Dear Dan and Dar:
I just wanted to wrote in defense of Prograph CPX. I bought the Mac and Windows versions and have written successful apps in both. I have a business based on an app I wrote in Prograph CPX (Buzz-o-sonic, <http://www.buzzmac.com>). It was a great language and I too was sad to see it go. The bugs I encountered were easily fixed and as far as I am aware have not effected the quality of my programs. I still use Prograph, though I am phasing it out in favor of LabVIEW and RunRev. However, I agree with Dar on the zero support. Prograph CPX was also great for learning OOP - my background is not computer programming, so Prograph was a great learning tool.
Paul
[EMAIL PROTECTED] wrote:
I never saw the kind of buggy performance you describe here, Dar, but I do remember that the shift from simple Prograph to the far more complex set of class libraries in CPX caused a LOT of bugs and performance issues.
Dan
On Jan 15, 2005, at 8:22 AM, Dar Scott wrote:
On Jan 14, 2005, at 6:45 PM, Dan Shafer wrote:
As some of you may know, I wrote one of two books published on Prograph before that product/company essentially went belly-up. (Hmmm. I hope I don't have the decidedly unhelpful effect on *all* the companies whose products I write books about. heh heh)

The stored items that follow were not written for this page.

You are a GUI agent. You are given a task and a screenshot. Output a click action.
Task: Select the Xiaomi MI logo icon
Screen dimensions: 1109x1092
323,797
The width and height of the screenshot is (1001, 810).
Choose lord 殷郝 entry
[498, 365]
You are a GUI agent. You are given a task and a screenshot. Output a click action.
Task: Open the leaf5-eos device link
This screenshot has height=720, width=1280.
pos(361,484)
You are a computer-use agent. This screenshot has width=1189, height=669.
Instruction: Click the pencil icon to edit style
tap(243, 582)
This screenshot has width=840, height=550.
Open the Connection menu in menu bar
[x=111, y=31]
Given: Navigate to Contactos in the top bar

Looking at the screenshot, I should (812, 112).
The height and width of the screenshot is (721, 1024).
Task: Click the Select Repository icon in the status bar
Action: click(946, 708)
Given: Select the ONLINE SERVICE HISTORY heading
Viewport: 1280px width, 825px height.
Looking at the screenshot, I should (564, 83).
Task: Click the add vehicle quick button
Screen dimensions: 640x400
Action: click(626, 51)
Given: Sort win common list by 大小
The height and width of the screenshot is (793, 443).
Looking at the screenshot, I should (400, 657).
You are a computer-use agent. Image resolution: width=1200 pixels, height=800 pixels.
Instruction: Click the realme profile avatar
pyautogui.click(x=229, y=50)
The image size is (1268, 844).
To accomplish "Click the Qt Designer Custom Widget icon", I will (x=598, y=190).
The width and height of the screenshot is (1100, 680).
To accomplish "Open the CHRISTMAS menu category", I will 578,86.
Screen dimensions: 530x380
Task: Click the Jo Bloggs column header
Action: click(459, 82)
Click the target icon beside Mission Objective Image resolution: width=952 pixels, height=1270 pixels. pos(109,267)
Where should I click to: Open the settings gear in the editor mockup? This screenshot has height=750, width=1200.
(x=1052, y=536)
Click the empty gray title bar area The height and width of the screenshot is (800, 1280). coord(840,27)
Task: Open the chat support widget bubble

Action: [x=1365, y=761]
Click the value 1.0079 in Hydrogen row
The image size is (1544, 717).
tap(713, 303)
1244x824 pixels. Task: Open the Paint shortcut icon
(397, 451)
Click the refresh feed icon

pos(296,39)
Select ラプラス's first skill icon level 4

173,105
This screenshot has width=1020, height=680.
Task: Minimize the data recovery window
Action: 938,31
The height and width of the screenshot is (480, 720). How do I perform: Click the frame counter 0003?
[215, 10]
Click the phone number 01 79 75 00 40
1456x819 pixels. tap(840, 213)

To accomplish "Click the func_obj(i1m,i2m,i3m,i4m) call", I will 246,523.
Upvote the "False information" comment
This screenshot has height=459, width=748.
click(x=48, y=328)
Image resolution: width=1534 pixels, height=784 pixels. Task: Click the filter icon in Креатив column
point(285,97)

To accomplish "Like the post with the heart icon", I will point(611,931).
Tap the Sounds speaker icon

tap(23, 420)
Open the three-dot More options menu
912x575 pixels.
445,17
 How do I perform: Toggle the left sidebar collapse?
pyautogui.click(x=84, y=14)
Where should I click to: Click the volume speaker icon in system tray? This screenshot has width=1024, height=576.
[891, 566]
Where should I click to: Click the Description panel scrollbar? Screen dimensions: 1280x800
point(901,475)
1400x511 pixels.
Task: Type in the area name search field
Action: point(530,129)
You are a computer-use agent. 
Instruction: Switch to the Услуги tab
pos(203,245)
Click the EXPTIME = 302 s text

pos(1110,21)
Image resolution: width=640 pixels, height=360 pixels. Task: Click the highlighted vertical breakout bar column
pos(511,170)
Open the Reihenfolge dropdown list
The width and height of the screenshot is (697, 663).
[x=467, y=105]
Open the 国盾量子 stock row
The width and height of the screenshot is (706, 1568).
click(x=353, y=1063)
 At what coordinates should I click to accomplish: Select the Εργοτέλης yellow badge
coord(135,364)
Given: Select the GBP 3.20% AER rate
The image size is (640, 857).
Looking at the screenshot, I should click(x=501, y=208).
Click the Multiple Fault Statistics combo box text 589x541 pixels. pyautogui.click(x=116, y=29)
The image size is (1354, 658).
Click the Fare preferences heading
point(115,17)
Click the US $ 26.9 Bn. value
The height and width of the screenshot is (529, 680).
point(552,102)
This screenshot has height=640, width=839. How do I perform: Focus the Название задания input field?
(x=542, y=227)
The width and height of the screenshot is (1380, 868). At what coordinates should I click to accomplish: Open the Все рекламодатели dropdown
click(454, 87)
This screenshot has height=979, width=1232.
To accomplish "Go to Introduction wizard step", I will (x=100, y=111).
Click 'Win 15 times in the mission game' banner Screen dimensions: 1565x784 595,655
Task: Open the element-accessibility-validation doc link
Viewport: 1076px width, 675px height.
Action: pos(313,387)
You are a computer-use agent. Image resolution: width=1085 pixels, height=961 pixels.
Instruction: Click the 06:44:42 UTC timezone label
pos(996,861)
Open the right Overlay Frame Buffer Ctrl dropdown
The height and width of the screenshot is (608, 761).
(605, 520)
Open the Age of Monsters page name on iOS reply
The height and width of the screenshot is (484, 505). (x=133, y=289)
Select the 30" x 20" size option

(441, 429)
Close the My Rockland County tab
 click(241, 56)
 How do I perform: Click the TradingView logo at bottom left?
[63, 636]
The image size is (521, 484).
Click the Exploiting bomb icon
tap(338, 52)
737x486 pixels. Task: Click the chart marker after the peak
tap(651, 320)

My friend (like me) was a fairly ardent fan of Prograph and we were both sad to see it go away. It truly is the ONLY completely visual programming environment I've ever seen and although it takes a while to wrap your head around it, its power was truly amazing. And it really is fully object-oriented.
I paid the big bucks for Prograph. It had a name like Prograph CPX 1.0 or something. I figured since I liked LabVIEW and functional programming, that it would be great for me.
The problem was that it crashed every few minutes and didn't work in between. It had zillions of bugs and zero support. I threw it away. That was so frustrating since I wanted it to work. I imagine a lot of folks were cheated this way.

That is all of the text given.